A fatia do setor atacadista na arrecadação de ICMS do Espírito Santo passou de 15,1% em 2022 para 29,1% em 2025, segundo levantamento da Apex Research em parceria com o Sindicato do Comércio Atacadista e Distribuidor do Estado (Sincades). Em valores absolutos, a contribuição saltou de R$ 2,61 bilhões para R$ 6,64 bilhões no período.
Entre 2020 e 2025, o ICMS gerado pelo atacado registrou avanço nominal de 151%, ritmo bem superior ao crescimento médio anual de 7,3% do ICMS total capixaba. Considerando a série 2015-2025, o índice que mede a evolução da arrecadação do setor chegou a 304,6 (base 100 em 2015), enquanto a média nacional ficou em 243,3.
Três atacadistas entre as cinco maiores empresas do estado
A presença do atacado também aparece no Anuário IEL 200, divulgado pela Federação das Indústrias do Espírito Santo (Findes) em 2025. Entre as cinco maiores companhias capixabas, três são tradings e distribuidoras: a Comexport Trading lidera com receita operacional líquida de R$ 34,6 bilhões; a Sertrading ocupa a quarta posição com R$ 15,9 bilhões; e a Timbro Trading figura em quinto lugar com R$ 14 bilhões. É a primeira vez que uma empresa não industrial assume o topo do ranking.

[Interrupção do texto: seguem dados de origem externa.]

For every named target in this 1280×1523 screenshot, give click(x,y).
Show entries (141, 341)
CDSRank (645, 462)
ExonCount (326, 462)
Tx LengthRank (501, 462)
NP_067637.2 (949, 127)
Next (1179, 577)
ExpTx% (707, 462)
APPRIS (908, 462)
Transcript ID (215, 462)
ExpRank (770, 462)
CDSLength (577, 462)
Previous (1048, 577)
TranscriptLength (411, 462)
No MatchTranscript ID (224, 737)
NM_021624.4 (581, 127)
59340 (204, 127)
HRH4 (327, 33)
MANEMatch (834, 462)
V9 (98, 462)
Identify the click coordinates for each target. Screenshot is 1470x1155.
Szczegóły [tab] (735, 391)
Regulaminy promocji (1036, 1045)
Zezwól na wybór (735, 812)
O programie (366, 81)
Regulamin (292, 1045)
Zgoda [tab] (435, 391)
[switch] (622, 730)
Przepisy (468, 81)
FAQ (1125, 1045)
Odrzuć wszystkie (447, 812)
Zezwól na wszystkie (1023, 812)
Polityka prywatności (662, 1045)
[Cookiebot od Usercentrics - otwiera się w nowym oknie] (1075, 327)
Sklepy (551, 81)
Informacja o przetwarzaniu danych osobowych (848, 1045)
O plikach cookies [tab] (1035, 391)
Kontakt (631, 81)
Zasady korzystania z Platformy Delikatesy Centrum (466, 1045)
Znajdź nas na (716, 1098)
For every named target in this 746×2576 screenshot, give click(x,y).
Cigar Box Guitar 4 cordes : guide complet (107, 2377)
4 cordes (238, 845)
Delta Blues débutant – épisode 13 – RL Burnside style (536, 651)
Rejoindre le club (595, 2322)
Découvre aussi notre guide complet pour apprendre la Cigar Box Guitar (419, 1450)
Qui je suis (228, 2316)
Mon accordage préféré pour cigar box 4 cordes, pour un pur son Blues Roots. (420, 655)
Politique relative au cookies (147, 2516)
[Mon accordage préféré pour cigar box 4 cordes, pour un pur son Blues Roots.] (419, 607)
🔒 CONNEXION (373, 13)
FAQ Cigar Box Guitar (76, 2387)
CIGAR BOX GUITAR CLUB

Incentivo fiscal impulsionou crescimento
O desempenho do segmento está ligado ao programa estadual Compete-ES Atacadista, que oferece benefícios de ICMS para atrair distribuidoras e tradings. A iniciativa, consolidada na última década, transformou o Espírito Santo na principal porta de entrada de veículos e aeronaves executivas no país.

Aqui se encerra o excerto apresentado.